━━━━━ PAGINA ━━━━━

Carlo Pietro Giovanni Guglielmo Tebaldo Ponzi, ragazzo ventunenne di origini pugliesi nato a Lugo di Romagna in provincia di Ravenna, sbarca a Boston nel novembre 1903, con meno di tre dollari in tasca e l’ambizione di guadagnarne un altro milione.
Charles, come si farà chiamare da lì in avanti, è un ragazzo sveglio, desideroso di vivere appieno il sogno americano. Impara l’inglese in fretta e trova lavoro come lavapiatti in un ristorante. Non lo preoccupa la fatica, si accontenta di dormire sul pavimento del locale e in pochi mesi diventa cameriere. Ma la smania per il denaro lo spinge a commettere piccoli furti dagli incassi giornalieri e imbrogliare i clienti sui conti. Licenziato una volta scoperto, non si perde d’animo e fugge in Canada nel 1907, a Montreal, per lavorare nella banca di Luigi “Louis” Zarossi. Il Banco Zarossi, però, non è un istituto qualsiasi. Promette infatti ai suoi correntisti, per la maggior parte emigrati italiani, tassi di rendimento superiori al mercato (il 6% contro il 3% medio), riuscendo così a fare incetta di risparmi.
Ponzi studia, analizza e alla fine intuisce la truffa messa in piedi da Zarossi: gli alti rendimenti promessi, in realtà, non sono frutto di alcun investimento particolare, ma vengono garantiti e coperti dai nuovi clienti. Uno schema piramidale semplice e attraente che nel breve periodo consente di accumulare grosse somme di denaro, ma che nel corso del tempo è destinato a implodere. Di fronte alle richieste improvvise di liquidità dei risparmiatori e alla contemporanea diminuzione dei nuovi clienti, Luigi Zarossi scappa in Messico portando con sé il denaro rimasto. Il Banco fallisce, Ponzi cerca di rimanere a galla falsificando l’assegno di un correntista, ma viene scoperto e arrestato.

━━━━━ DATI FORNITI ━━━━━

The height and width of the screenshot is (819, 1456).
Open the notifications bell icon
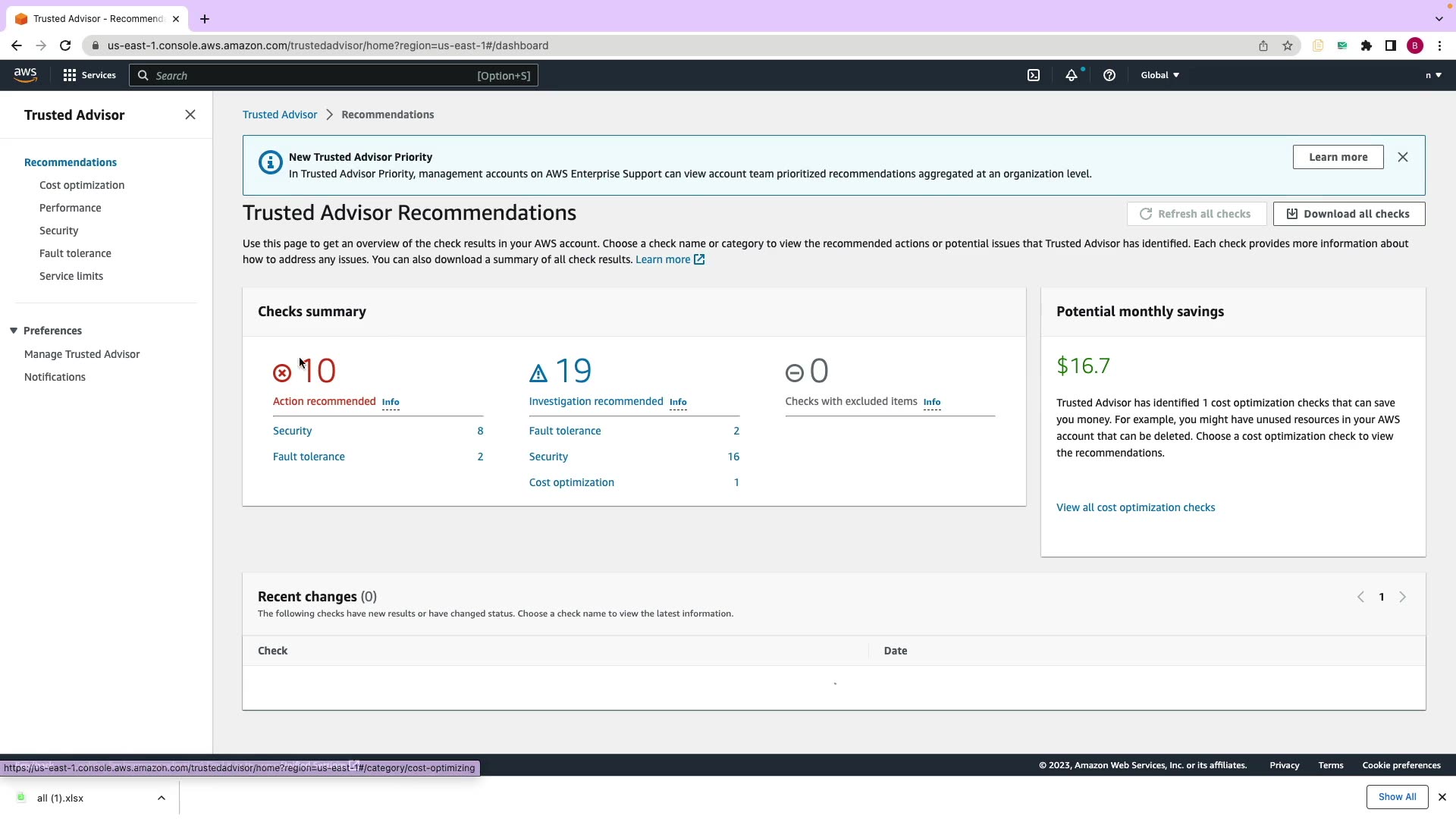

━━━━━

■ COSA FARE:
1. Indica se ciascuna affermazione concorda con il testo su Charles Ponzi. Rispondi sì o no e cita alla lettera le parole decisive. (a) Ponzi arriva a Boston nel novembre 1903 con meno di tre dollari. (b) Il Banco Zarossi prometteva ai correntisti un rendimento del 3%. (c) Dopo il crollo della banca, Zarossi fugge in Canada.
2. Riporta fedelmente il passo del testo su Charles Ponzi che parte da "Carlo Pietro Giovanni" e prosegue fino a "un altro milione.".
3. Scrivi il seguito del testo su Charles Ponzi, partendo dopo la sua ultima frase.

■ RISPOSTE:
1.
(a) Sì: «sbarca a Boston nel novembre 1903, con meno di tre dollari in tasca».
(b) No: «il 6% contro il 3% medio».
(c) No: «Luigi Zarossi scappa in Messico portando con sé il denaro rimasto».

2.
Carlo Pietro Giovanni Guglielmo Tebaldo Ponzi, ragazzo ventunenne di origini pugliesi nato a Lugo di Romagna in provincia di Ravenna, sbarca a Boston nel novembre 1903, con meno di tre dollari in tasca e l’ambizione di guadagnarne un altro milione.

3.
Uscito di prigione, Charles nel 1911 prova a reinventarsi dando vita a un catalogo di annunci pubblicitari suddivisi per lavori e categorie, un antesignano delle Pagine Gialle. Il progetto non prende piede, ma un elemento attira comunque l’attenzione dell’italo-americano: un’impresa spagnola, infatti, richiede maggiori delucidazioni sulla pubblicazione facendo recapitare un apposito messaggio via posta ordinaria e inserendo nella missiva un buono di risposta internazionale, affinché il ricevente possa scambiarlo con un francobollo del proprio Paese e rispondere al mittente. Ed è proprio questo particolare a incuriosire Ponzi, che fiuta l’affare e avvia la sua carriera di fuorilegge finanziario. All’epoca, a seconda del Paese di origine, i buoni postali avevano un costo inferiore rispetto a quello dei francobolli con cui potevano essere scambiati.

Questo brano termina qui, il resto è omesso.